I wanted to share with you a recent email sent to LizzieSiddal.com from a fellow Lizzie Siddal enthusiast.
I probably fell in love with Lizzie during my teens. The Blackfriars drawings fascinate me. They ought to be collected in a single volume. Also, how similar in mood they are to the sketches Emily and Anne Bronte drew of each other, and also themselves when alone. I grew up in Surrey, an only child, so I brooded on Lizzie a lot while at Kingston College doing my A levels. Then I suddenly realized that I had known for years where it all happened and where so many of the late 1840s pictures were painted. The exact spots. Little clues tied in with my childhood and gave it away. I read quite a few biographies and histories of the PRB and the authors obviously hadn’t a clue as to location. So it became my secret. Now, forty years later, to my surprise, nobody seems to know. Other than me. Topography in that area can be quite confusing, actually, because it became so very suburban during the 1930s.The new development of those days broke with the natural continuity of the 19th century. So I have always known where to find her among the willows of those distant days. I wish a happier life could have been hers, but they had what they had, she an DGR, and the drawings are wonderful.
Best wishes.
Dear Stephanie, the best documented opium induced death I can think of would be poor Branwell, the brother of the Brontes. He also used large amounts of gin and may have been tubercular. But most accounts claim that during his last few days his old self returned, no longer bruised and bitter. Significantly, however, he seems not to have realized he was dying.
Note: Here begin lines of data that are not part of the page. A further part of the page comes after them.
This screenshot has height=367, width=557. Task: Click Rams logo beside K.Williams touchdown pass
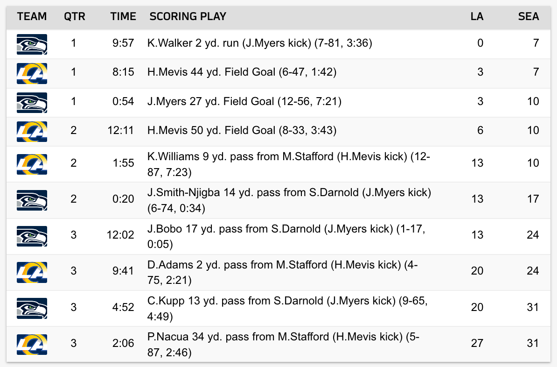tap(32, 164)
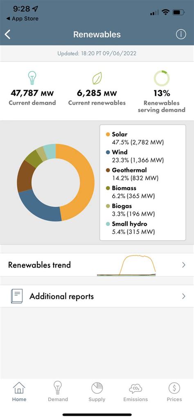Open the Renewables trend row
The width and height of the screenshot is (194, 420).
point(97,265)
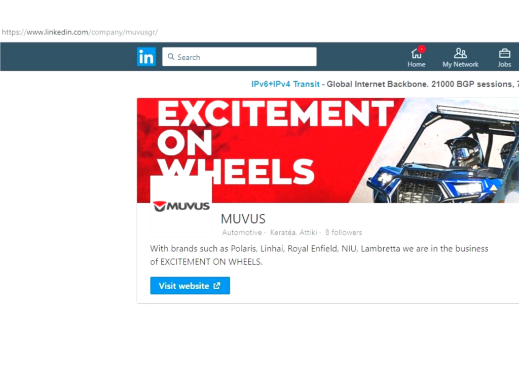Click the LinkedIn logo icon
This screenshot has height=389, width=519.
pos(146,57)
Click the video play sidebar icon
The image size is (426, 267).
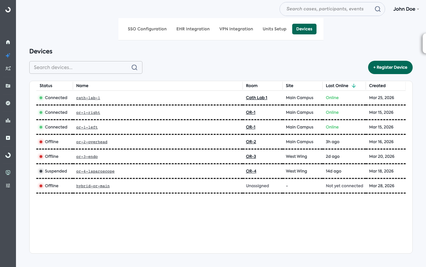coord(8,138)
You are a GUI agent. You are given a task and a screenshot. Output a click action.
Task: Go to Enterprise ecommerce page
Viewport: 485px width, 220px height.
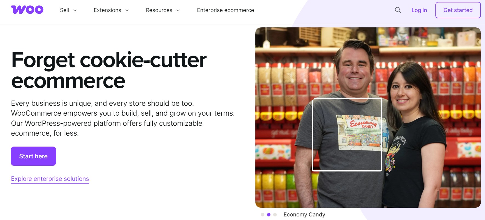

This awareness arrived all at once during a visit by John Brown who hurried to summon the family to Branwells bedside. He died soon after. I suppose that like Branwell, Lizzie had kept herself topped up with opium for years, the amount she needed steadily increasing. The drug presumably induced its own foggy and false sense of security and well being. But work I have been doing recently has reminded me [if I needed reminding] that drug addiction and the mental problems it brings are always individual. How else would it be, given that each one of us is unique, special and valuable. Cheers. G.